Hold the Dark, Pass the Baloney

DATELINE: Not a Howl to be Had!

Wright is wrong

Wright is wrong.

When this movie starts with an unlikely quote from poet Gerard Manley Hopkins, we know we have gone to where over-education lives. We just didn’t know that was in the Alaskan wilderness.

Hold the Dark is a 2018 production that wants to be Stanley Kubrick’s ponderous return to the screen. Unfortunately, Kubrick is dead and this weird paranormal, abnormal plot tosses a bone to the wild wolves who’d be at home at the Overlook Hotel or Nosferatu’s Castle.

Yup, paranormal wolves are taking children in the woods, like some kind of bad fairy tale of yore. So, the mother of one victim calls in Jeffrey Wright as an expert on wolves out of their element (fresh out of Westworld) to help her post-traumatic soldier/husband Alexander Skarsgaard (fresh out of True Blood).

The monsters here aren’t exactly werewolves, but there is some inexplicable and illogical secret about the people living up in Alaska. No one is called Palin.
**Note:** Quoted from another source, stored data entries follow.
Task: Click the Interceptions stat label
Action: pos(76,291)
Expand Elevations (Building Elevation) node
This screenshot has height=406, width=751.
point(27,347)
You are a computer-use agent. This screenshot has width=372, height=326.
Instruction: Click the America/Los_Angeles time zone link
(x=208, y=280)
It never is revealed what is happening, but it’s hardly worth the effort to figure it out.

Good luck with this colossal waste of time.
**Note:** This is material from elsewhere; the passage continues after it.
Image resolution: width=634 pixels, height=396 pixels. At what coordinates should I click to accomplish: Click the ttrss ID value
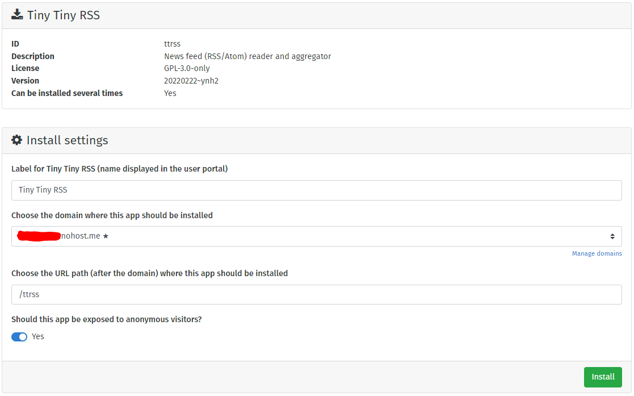click(x=172, y=44)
Everything is extreme in the movie, including pointless tedium: especially shining Nature and the weather, whether it’s Iraqi desert storms or Alaskan blizzards. We are not where metaphor blows mildly.

There is a police massacre that defies any purpose, except blood-letting by a minor character who holds them at bay. It is ridiculous, hardly mysterious. It’s offensive to make vets mass murderers.

That’s not to say Hold the Dark is a bad movie. It’s simply pointless. We just wonder why anyone gave this a green-light. Who exactly is the audience? We mean, besides the film production company’s relatives and creditors.

If you are willing to stick with this movie for its two hours and a couple of minutes, you will know the filmmakers loved it. They dote on every image as if the calling up the spirit of David Lynch’s cutting room floor sweepings.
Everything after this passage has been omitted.